The answer is the full listing below, copied exactly, with its pictures omitted.

╭──

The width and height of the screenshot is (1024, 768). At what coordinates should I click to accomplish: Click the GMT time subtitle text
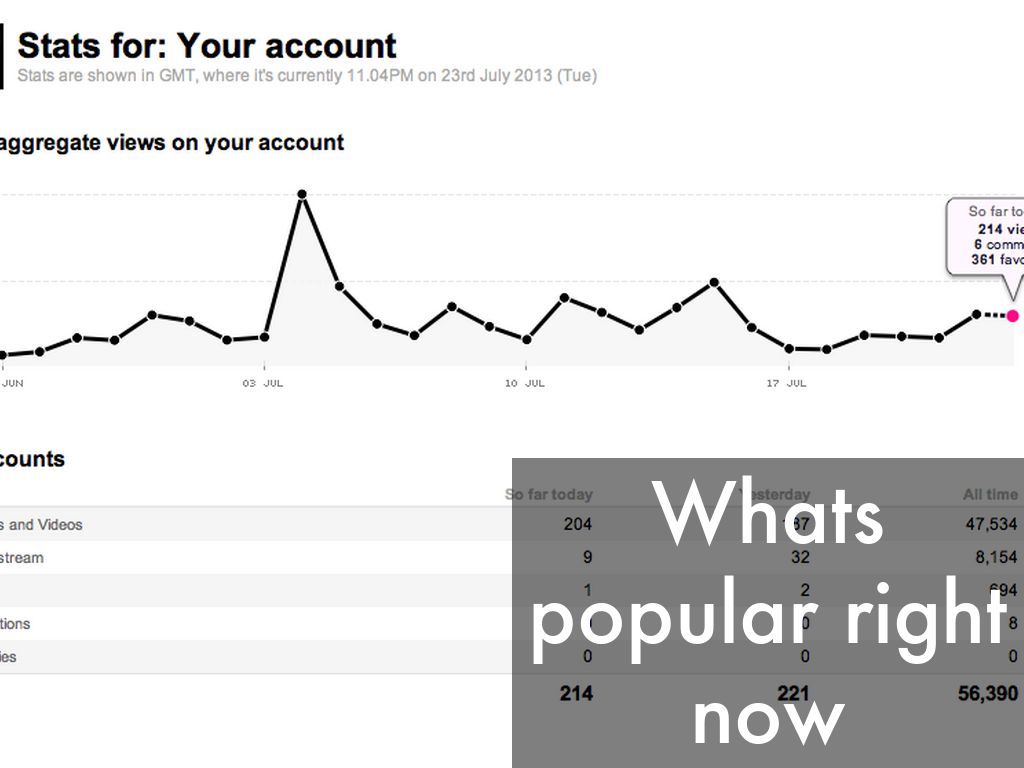coord(307,76)
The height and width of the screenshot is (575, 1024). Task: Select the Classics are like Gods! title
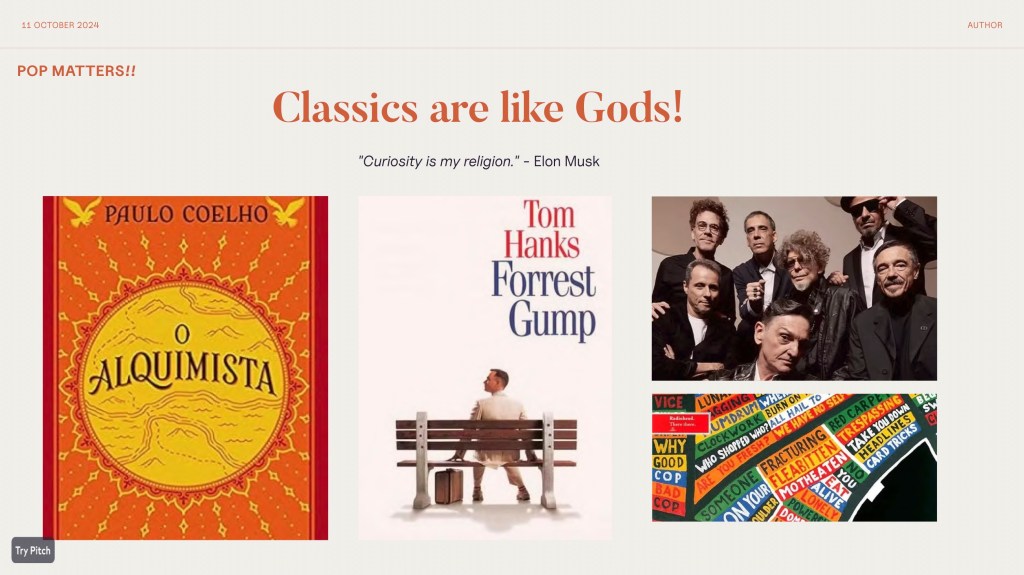(x=477, y=107)
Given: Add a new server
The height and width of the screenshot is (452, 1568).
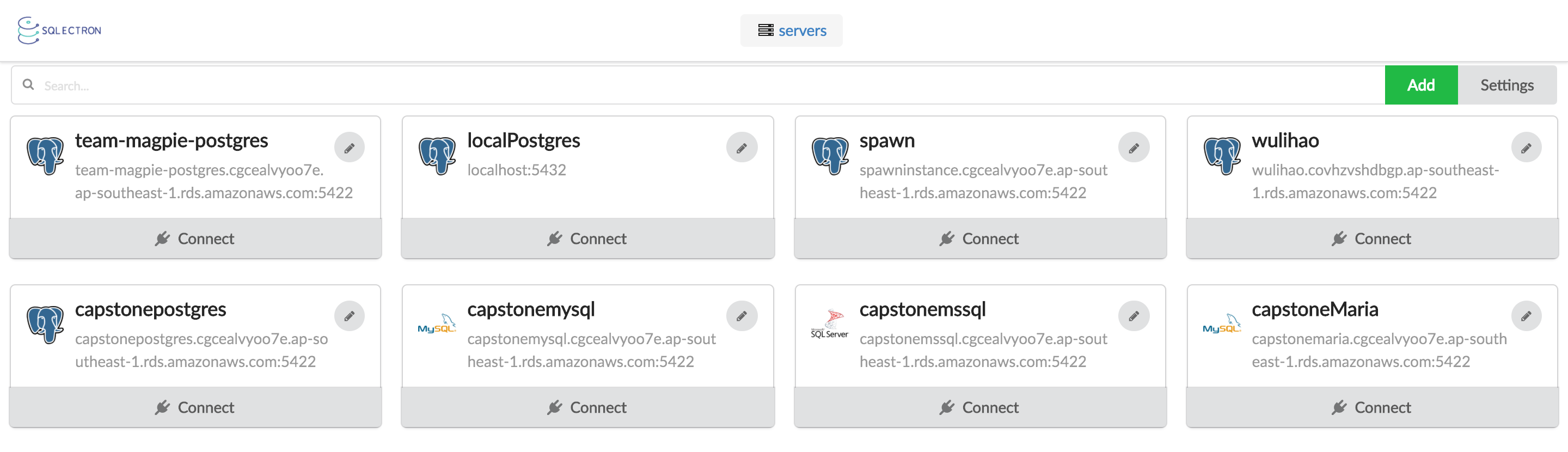Looking at the screenshot, I should pos(1420,85).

╰──

* [Answer to this exercise]
The width and height of the screenshot is (1024, 768). At what coordinates should I click to accomplish: Click the GMT time subtitle text
coord(307,76)
The height and width of the screenshot is (575, 1024). Task: Select the Classics are like Gods! title
(x=477, y=107)
Given: Add a new server
The height and width of the screenshot is (452, 1568).
Looking at the screenshot, I should pos(1420,85).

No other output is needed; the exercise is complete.